** Esercizi **
• 1. Riscrivi la parte dell'articolo sul terrorismo in Francia che va da "AGI - Nel 2019, la" fino a "caricatura di Maometto." incluso, cambiando "caricatura" in "vignetta".
• 2. Secondo l'articolo sul terrorismo in Francia, di quale nazionalità è Zaheer Hassan Mehmood?
• 3. Prosegui l'articolo sul terrorismo in Francia a partire dalla sua ultima frase.

AGI - Nel 2019, la fine del proto-Stato islamico in Iraq ha fatto credere a molti che la minaccia del terrorismo fosse diminuita, addirittura scomparsa. La decapitazione del professor Samuel Paty, l'attentato all'ex sede di Charlie Hebdo e altri fatti recenti di cronaca dimostrano proprio il contrario: questa minaccia si è trasformata, si è riconfigurata e pone la Francia di fronte a una sfida epocale su più fronti e sempre più complessa. Lo dice all'AGI Anne-Cle'mentine Larroque, storica ed esperta di islamismo, docente a Sciences Po Parigi, profondamente colpita dall'omicidio dell'insegnante ucciso venerdi' scorso da un ceceno 18enne, Abdullakh Anzorov, che voleva punirlo per aver mostrato in classe una caricatura di Maometto.
Lo scorso 25 settembre, a sferrare un attacco all'arma bianca vicino all'ex sede di Charlie Hebdo era stato un 25enne pachistano, Zaheer Hassan Mehmood, arrivato nel Paese come minore non accompagnato. "Sin dalle origini la minaccia terroristica in Francia è stata collegata a territori esterni. Va ricordato che la culla storica di questa minaccia è la regione dell'Afghanistan e del Pakistan, a partire dalla guerra afgana del 1979-1989. Successivamente si sono aperti altri fronti, sia in Medio Oriente che in Africa, e poi sullo stesso territorio francese", commenta Larroque.
La 'macchia' del colonialismo
A questo quadro globale già complesso, si sono aggiunti alcuni fattori propri della Francia, degli 'aggravanti' in quanto ex potenza coloniale tutt'ora in prima linea nel Continente africano, con varie missioni militari tra l'altro nel Sahel, oltre che Paese di arrivo di ingenti flussi migratori. Secondo l'esperta, i due ultimi clamorosi attacchi terroristici sono la prova che oggi dei cittadini stranieri stabiliti sul territorio francese possano entrare in azione in qualsiasi momento per contribuire a concretizzare la causa jihadista, senza essere per forza affiliato ad un'organizzazione terroristica.

** Dati **
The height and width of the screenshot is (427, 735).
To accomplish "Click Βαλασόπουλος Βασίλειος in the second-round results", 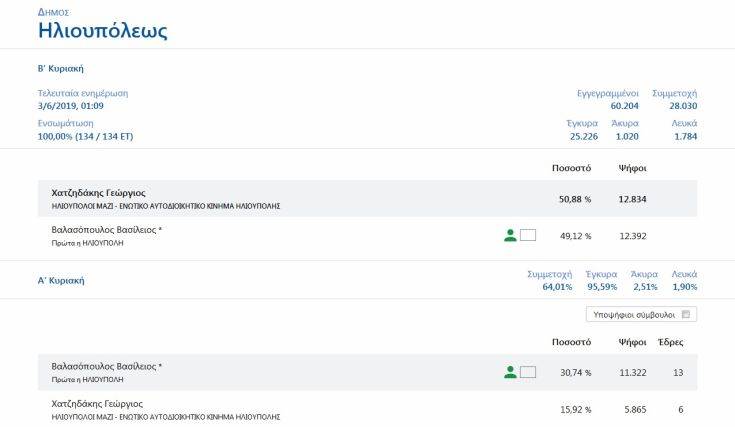I will click(106, 230).
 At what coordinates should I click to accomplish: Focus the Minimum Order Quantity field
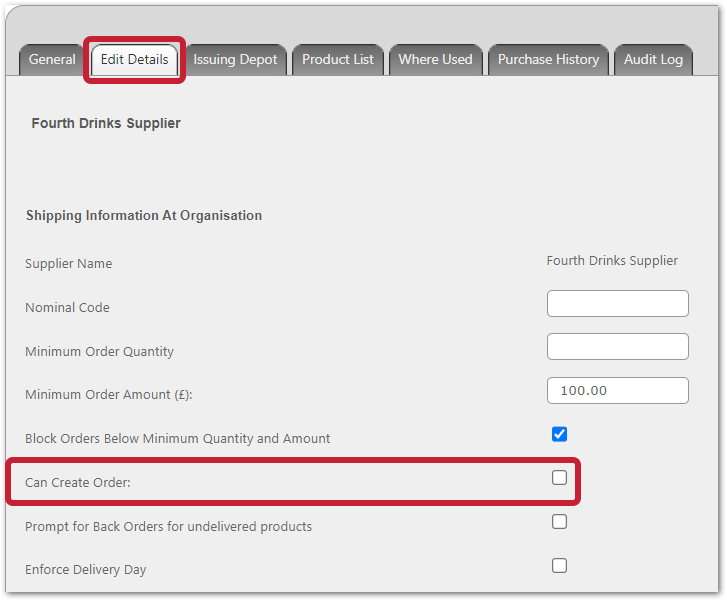(617, 347)
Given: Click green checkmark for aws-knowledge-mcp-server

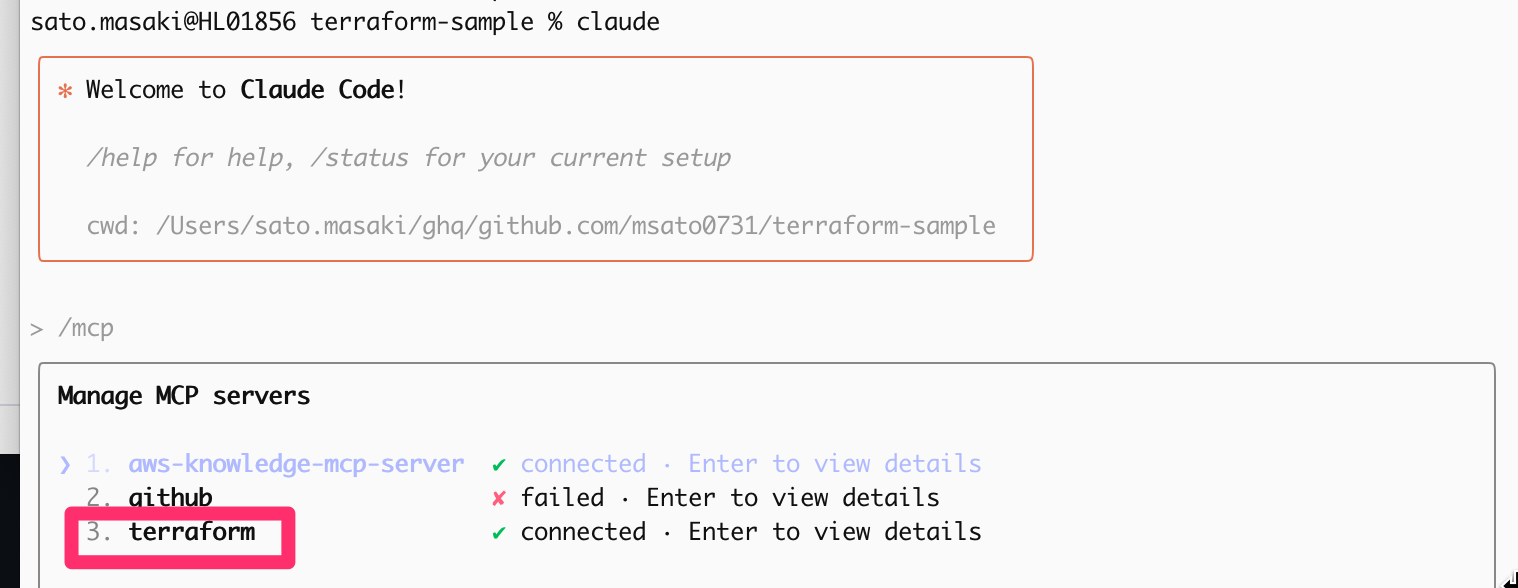Looking at the screenshot, I should (x=498, y=464).
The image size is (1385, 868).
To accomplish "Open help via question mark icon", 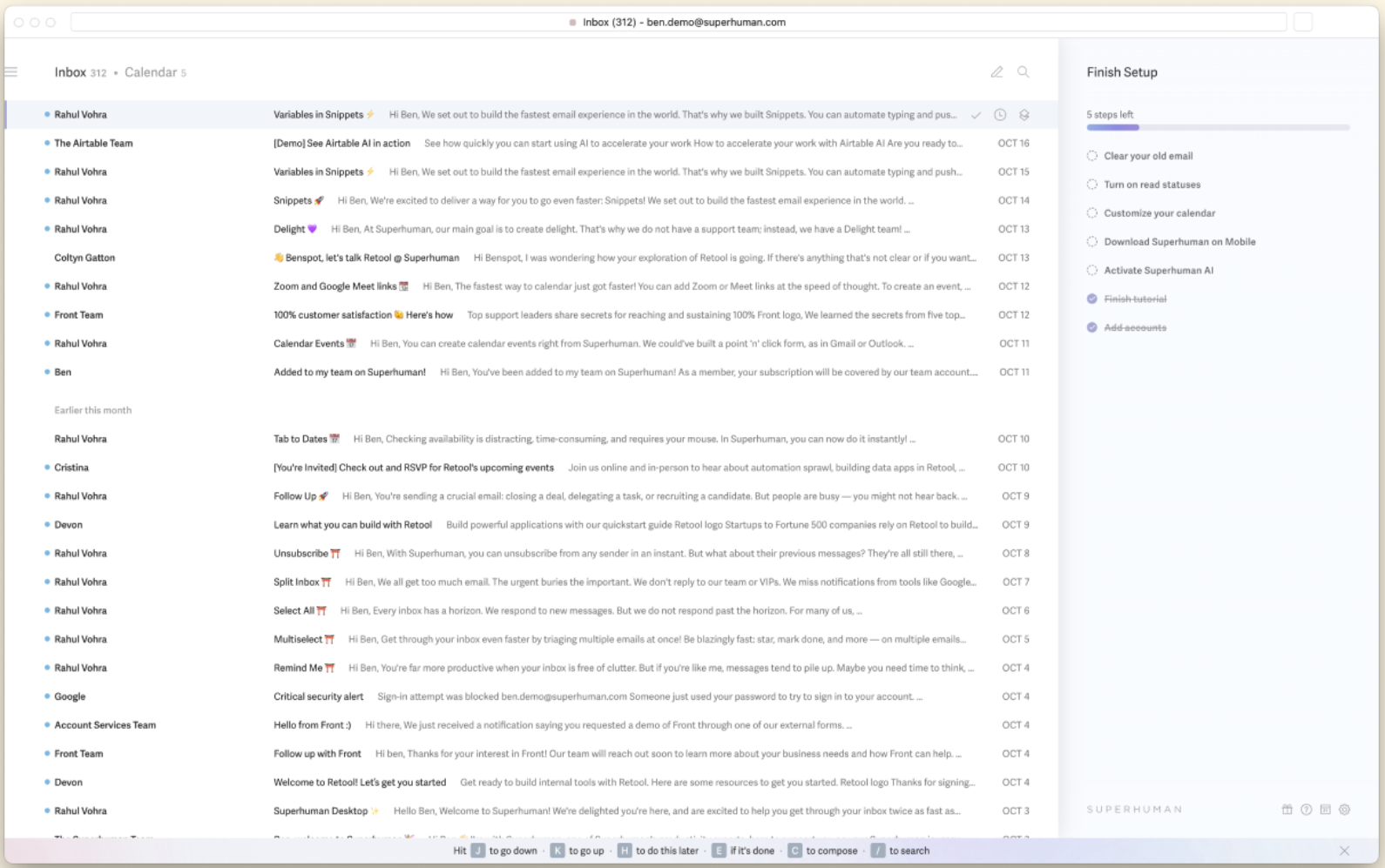I will click(x=1306, y=810).
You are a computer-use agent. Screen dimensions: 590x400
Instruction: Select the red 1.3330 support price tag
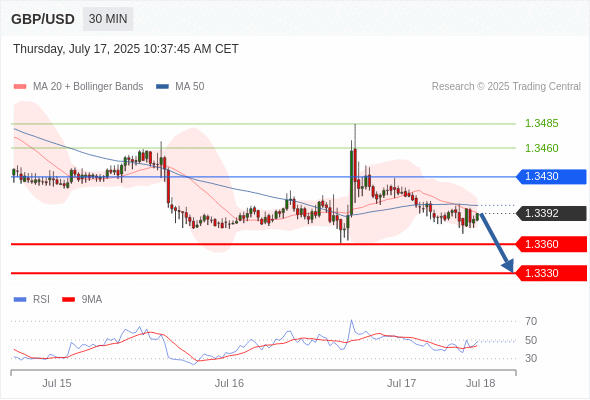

** Soluzioni **
• 1.
AGI - Nel 2019, la fine del proto-Stato islamico in Iraq ha fatto credere a molti che la minaccia del terrorismo fosse diminuita, addirittura scomparsa. La decapitazione del professor Samuel Paty, l'attentato all'ex sede di Charlie Hebdo e altri fatti recenti di cronaca dimostrano proprio il contrario: questa minaccia si è trasformata, si è riconfigurata e pone la Francia di fronte a una sfida epocale su più fronti e sempre più complessa. Lo dice all'AGI Anne-Cle'mentine Larroque, storica ed esperta di islamismo, docente a Sciences Po Parigi, profondamente colpita dall'omicidio dell'insegnante ucciso venerdi' scorso da un ceceno 18enne, Abdullakh Anzorov, che voleva punirlo per aver mostrato in classe una vignetta di Maometto.

• 2. È pachistano.

• 3.
"Un passaggio - dice Larroque - che si è verificato con la mediatizzazione della propaganda sui social, con la mondializzazione della causa jihadista che potenzialmente porta ad agire un numero maggiore di persone che vivono fuori dalle zone attive della jihad (Afghanistan, Sahel), attuando il modus operandi predicato dall'ideologia stessa", prosegue Larroque, nel sottolineare che ormai il registro ideologico esula dall'adesione a un gruppo terroristico.
"Nei casi di Anzorov e Mehmood le inchieste in corso risponderanno alla domanda sulla loro eventuale adesione, o meno, a un'organizzazione terroristica. E' ancora presto per pronunciarsi", puntualizza la docente di Storia. Analizzando in una prospettiva più ampia la presenza di individui e gruppi potenzialmente pericolosi per la sicurezza nazionale, Larroque evidenzia che dagli attentati di Notre Dame nel 1995 e poi dopo il passaggio simbolico dell'11 settembre, in Francia i vari gruppi islamisti presenti hanno tessuto una vera e propria ragnatela e negli ultimi 30 anni ne hanno rafforzato la maglia, in più settori della vita socio-culturale.
"Di fatto sul territorio francese ci sono diversi gruppi islamisti ben identificati dalle autorità. Non tutti hanno le stesse rivendicazioni, ma potenzialmente hanno collegamenti con organizzazioni esterne 'leader'", continua l'analista. Del resto solo poche settimane fa, il responsabile dell'antiterrorismo, Laurent Nunez, aveva riconosciuto che in Francia la minaccia terroristica cresce, resa più complessa dalla presenza sul territorio nazionale di individui non sempre noti all'intelligence che poi entrano in azione spinti dalla propaganda dell'Isis o di altri.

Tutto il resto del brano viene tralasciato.